**SET TASK 1:** Using the passage on the Labor Department investigation below, decide whether each statement agrees with it. Answer yes or no and quote the deciding words: (a) The investigation concerns Tata Consultancy Services and Infosys. (b) Both companies admit the allegations. (c) An H-1B visa lets a U.S. employer employ foreign workers permanently.

**TEXT EXTRACT:**
────
The U.S. Department of Labor has issued an investigation to determine if Indian third-party information technology companies -Tata Consultancy Services and Infosys – have violated American labor laws. This investigation directly relates to the use of H-1B visas, a non-immigrant visa that allows a U.S. employer to temporarily employ foreign workers in specialty occupations. Both companies deny the allegations.  This investigation reaffirms the U.S. government’s previously stated position that it will investigate vigorously and, if necessary, fine companies that violate U.S. immigration laws.  Employers using third-party sourcing entities should review these relationships closely and make sure suitable compliance procedures are in place.  Failure to do so could have devastating consequences.
────
**STORED ROWS:**
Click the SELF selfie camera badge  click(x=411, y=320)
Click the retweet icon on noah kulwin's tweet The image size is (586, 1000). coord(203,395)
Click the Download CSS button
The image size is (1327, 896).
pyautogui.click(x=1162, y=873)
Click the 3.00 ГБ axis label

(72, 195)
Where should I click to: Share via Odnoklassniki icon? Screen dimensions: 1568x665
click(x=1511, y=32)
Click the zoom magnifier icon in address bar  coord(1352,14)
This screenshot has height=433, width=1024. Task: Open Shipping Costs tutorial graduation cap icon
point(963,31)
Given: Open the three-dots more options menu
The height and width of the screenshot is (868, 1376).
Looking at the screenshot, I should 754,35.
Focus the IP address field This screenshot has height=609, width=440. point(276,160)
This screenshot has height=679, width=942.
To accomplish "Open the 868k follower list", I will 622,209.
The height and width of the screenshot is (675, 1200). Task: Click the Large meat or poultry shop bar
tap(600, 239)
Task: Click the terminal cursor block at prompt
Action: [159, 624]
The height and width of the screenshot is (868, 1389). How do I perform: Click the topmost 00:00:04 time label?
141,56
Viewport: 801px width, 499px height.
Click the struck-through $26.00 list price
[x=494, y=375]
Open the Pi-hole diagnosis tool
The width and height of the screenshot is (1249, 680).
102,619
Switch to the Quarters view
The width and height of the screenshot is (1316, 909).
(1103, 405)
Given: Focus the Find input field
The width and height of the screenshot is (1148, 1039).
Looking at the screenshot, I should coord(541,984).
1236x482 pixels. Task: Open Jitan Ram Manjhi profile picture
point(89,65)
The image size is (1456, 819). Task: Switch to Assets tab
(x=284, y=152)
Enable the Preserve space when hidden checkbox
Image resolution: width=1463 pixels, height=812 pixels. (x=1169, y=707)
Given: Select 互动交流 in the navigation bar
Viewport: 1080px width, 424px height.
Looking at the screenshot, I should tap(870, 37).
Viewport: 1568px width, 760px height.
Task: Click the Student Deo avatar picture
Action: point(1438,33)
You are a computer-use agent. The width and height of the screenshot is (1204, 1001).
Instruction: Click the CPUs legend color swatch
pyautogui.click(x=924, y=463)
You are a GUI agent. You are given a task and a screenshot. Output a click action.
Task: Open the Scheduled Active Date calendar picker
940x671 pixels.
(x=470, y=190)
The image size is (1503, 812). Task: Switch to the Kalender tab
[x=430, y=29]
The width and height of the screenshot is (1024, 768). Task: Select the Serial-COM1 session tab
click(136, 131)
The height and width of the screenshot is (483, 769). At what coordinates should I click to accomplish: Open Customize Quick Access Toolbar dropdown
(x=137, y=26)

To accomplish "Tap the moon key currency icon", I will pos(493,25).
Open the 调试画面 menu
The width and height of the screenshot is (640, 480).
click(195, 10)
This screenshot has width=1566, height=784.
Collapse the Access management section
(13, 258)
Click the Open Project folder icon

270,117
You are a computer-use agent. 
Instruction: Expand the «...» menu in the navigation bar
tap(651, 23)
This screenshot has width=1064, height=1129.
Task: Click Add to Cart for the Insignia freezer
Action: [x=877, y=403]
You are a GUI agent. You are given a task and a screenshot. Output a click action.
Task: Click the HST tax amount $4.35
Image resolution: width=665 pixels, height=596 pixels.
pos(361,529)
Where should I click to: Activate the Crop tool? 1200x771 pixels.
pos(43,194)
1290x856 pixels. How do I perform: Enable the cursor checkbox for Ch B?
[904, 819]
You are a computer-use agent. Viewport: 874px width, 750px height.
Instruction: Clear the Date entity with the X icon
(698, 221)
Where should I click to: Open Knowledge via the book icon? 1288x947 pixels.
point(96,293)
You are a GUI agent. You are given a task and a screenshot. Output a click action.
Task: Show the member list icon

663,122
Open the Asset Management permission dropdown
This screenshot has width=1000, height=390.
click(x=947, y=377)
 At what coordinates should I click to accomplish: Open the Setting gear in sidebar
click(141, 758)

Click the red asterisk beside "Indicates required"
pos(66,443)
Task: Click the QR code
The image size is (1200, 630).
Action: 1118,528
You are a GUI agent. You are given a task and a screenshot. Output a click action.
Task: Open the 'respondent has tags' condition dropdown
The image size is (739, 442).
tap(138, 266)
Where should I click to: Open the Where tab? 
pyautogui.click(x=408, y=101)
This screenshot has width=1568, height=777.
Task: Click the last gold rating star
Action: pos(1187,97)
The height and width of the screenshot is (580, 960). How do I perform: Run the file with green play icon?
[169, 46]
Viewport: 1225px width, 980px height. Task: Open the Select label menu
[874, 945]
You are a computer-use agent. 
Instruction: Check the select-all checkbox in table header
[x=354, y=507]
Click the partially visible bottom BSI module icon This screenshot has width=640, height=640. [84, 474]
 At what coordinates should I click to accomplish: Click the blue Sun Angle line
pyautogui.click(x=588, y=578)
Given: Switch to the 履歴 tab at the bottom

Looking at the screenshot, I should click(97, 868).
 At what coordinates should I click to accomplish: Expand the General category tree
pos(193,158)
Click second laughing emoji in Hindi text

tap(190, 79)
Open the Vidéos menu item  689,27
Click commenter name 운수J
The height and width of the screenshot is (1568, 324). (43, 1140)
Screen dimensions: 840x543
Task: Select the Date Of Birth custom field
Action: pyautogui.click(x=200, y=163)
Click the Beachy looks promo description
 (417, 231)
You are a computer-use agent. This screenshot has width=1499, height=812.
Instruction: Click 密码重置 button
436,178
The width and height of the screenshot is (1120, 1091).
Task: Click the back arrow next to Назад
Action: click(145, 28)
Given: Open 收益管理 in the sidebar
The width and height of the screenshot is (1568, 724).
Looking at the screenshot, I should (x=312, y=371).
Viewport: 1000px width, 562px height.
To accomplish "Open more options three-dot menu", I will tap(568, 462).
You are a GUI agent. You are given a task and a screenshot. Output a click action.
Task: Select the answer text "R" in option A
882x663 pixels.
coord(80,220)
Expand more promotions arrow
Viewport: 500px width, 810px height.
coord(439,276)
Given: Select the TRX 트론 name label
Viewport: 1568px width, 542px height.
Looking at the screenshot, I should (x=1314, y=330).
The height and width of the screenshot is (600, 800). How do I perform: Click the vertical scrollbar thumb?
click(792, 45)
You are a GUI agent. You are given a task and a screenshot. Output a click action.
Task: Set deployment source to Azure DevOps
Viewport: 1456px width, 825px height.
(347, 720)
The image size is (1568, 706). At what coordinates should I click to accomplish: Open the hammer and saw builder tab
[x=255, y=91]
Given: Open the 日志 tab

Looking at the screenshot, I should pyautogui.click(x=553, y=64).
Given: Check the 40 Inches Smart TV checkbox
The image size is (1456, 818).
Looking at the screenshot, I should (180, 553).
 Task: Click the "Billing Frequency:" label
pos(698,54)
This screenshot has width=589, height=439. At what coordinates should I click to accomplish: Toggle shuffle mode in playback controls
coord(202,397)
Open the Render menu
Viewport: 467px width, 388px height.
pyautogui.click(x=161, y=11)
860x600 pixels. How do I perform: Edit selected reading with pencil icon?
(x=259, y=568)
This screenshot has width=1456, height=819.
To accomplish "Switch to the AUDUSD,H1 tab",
────
**SET TASK 2:** Give the stretch of the records from the start through the line that contains "Focus the IP" as a Markdown table with columns n and Line. Number the rows and leave out blank lines.

**EXERCISE OUTPUT 1:**
(a) Yes: "Tata Consultancy Services and Infosys"
(b) No: "Both companies deny the allegations."
(c) No: "allows a U.S. employer to temporarily employ foreign workers in specialty occupations"

**EXERCISE OUTPUT 2:**
| n | Line |
|---|---|
| 1 | Click the SELF selfie camera badge  click(x=411, y=320) |
| 2 | Click the retweet icon on noah kulwin's tweet The image size is (586, 1000). coord(203,395) |
| 3 | Click the Download CSS button |
| 4 | The image size is (1327, 896). |
| 5 | pyautogui.click(x=1162, y=873) |
| 6 | Click the 3.00 ГБ axis label |
| 7 | (72, 195) |
| 8 | Where should I click to: Share via Odnoklassniki icon? Screen dimensions: 1568x665 |
| 9 | click(x=1511, y=32) |
| 10 | Click the zoom magnifier icon in address bar  coord(1352,14) |
| 11 | This screenshot has height=433, width=1024. Task: Open Shipping Costs tutorial graduation cap icon |
| 12 | point(963,31) |
| 13 | Given: Open the three-dots more options menu |
| 14 | The height and width of the screenshot is (868, 1376). |
| 15 | Looking at the screenshot, I should 754,35. |
| 16 | Focus the IP address field This screenshot has height=609, width=440. point(276,160) |